Here is a 3-day sample meal plan with recommended foods to eat and avoid for managing acid reflux:

Day 1


  • 1/2 cup oatmeal made with almond milk and cinnamon
  • Sliced banana
  • Poached or scrambled eggs
  • Decaf herbal tea


  • Turkey sandwich on whole wheat with lettuce, tomato, avocado
  • Baby carrots
  • Greek yogurt
  • Water


  • Grilled salmon
  • Quinoa pilaf
  • Steamed broccoli
  • Sliced pears
  • Chamomile tea

Day 2


  • Peanut butter banana smoothie (with almond milk, banana, peanut butter)
  • Hard boiled egg
  • Grapes


  • Tuna salad sandwich on sprouted grain bread with lettuce, tomato
  • Baby carrots and hummus
  • Apple slices
  • Sparkling water


  • Chicken stir fry with broccoli, carrots, bell peppers, ginger
  • Brown rice
  • Sliced mango
  • Ginger tea

Day 3


  • Omelet with spinach, mushrooms, onions, feta cheese
  • Sliced melon
  • Decaf coffee


  • Lean turkey burger on a gluten-free bun with lettuce, tomato
  • Baked sweet potato fries
  • Sparkling water


  • Grilled chicken
  • Quinoa salad with cucumbers, bell peppers, parsley
  • Steamed green beans
  • Frozen yogurt with strawberries
  • Herbal tea

Tips for preventing acid reflux flares

In addition to diet, other lifestyle changes can help control acid reflux. Useful tips include:

  • Maintain a healthy weight
  • Avoid tight clothing and belts
  • Stop smoking and limit alcohol
  • Don’t eat 2-3 hours before bed
  • Elevate your head while sleeping
  • Avoid lying down after meals
  • Manage stress levels
  • Take over-the-counter or prescription medications as recommended by your doctor

Common acid reflux medication side effects

Medications like antacids, H2 blockers and proton pump inhibitors can relieve acid reflux symptoms but may cause side effects including:

  • Headache
  • Nausea
  • Diarrhea
  • Constipation
  • Stomach pain
  • Fatigue
  • Dizziness
  • Rash
  • Cough
  • Muscle cramps

PPIs used long-term are associated with increased risk of bone fractures, vitamin B12 deficiency, low magnesium levels, and cognitive impairment.

Talk to your doctor if you experience severe or concerning side effects when using acid reflux medications.

When to see a doctor

See your doctor if you have frequent or severe acid reflux symptoms. You should also consult your doctor if:

  • You experience acid reflux symptoms more than twice per week
  • Symptoms don’t improve with over-the-counter medication
  • You have difficulty swallowing
  • You have persistent nausea or vomiting
  • You have unexplained weight loss
  • You cough up blood or have black/tarry stools

Testing for GERD may include an upper endoscopy, esophageal manometry, esophageal pH monitoring, or barium swallow x-ray. Treatment options include prescription strength medication, surgery or natural remedies.
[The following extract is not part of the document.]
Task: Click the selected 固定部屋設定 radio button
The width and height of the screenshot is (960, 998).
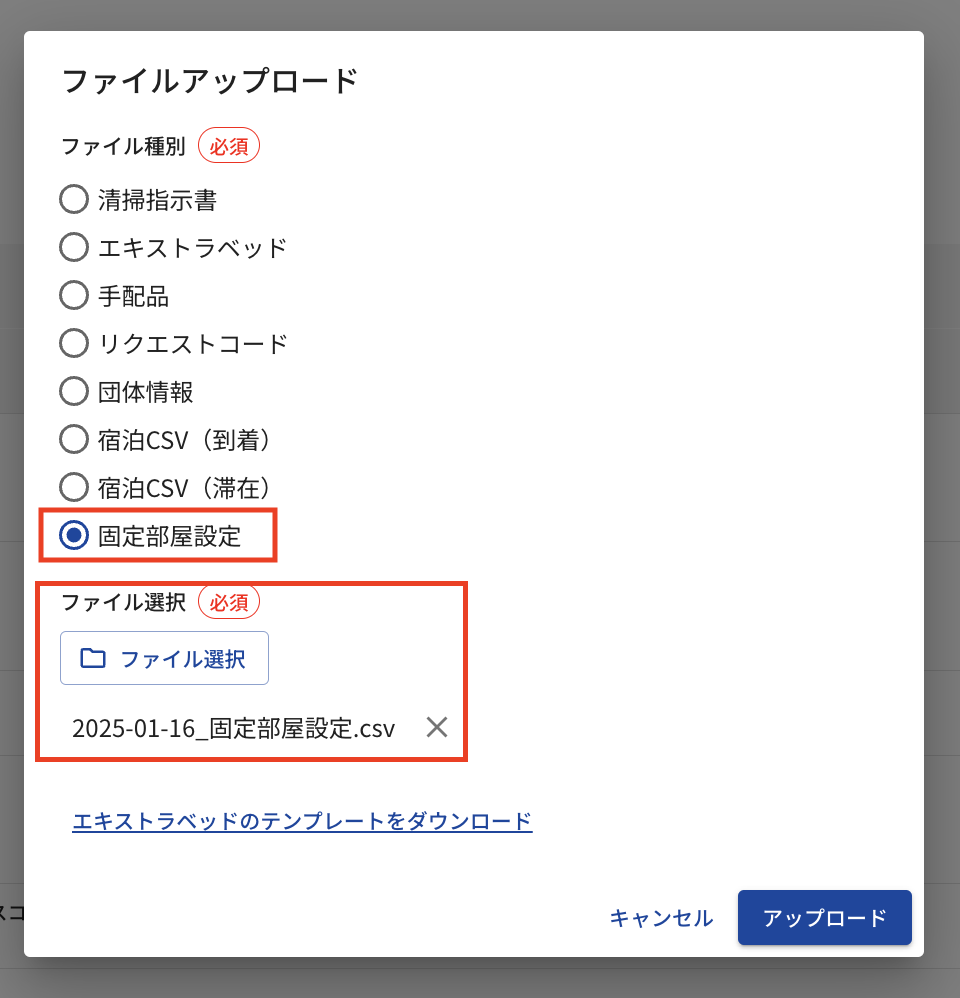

Acid reflux can significantly impact your quality of life, but dietary and lifestyle changes can help control your symptoms. Avoiding trigger foods, managing portion sizes, staying upright after eating, and taking medications as needed can all keep acid reflux at bay.

Eating a gastroesophageal reflux disease (GERD) friendly diet with lots of vegetables, fruits, whole grains and lean protein can provide relief. Drinking plenty of water while limiting caffeine, alcohol and acidic beverages is also beneficial.

While giving up problem foods may seem challenging at first, you have many delicious and nutritious options to keep your meals varied and enjoyable. With a little trial and error, you can pinpoint the best foods for your acid reflux diet.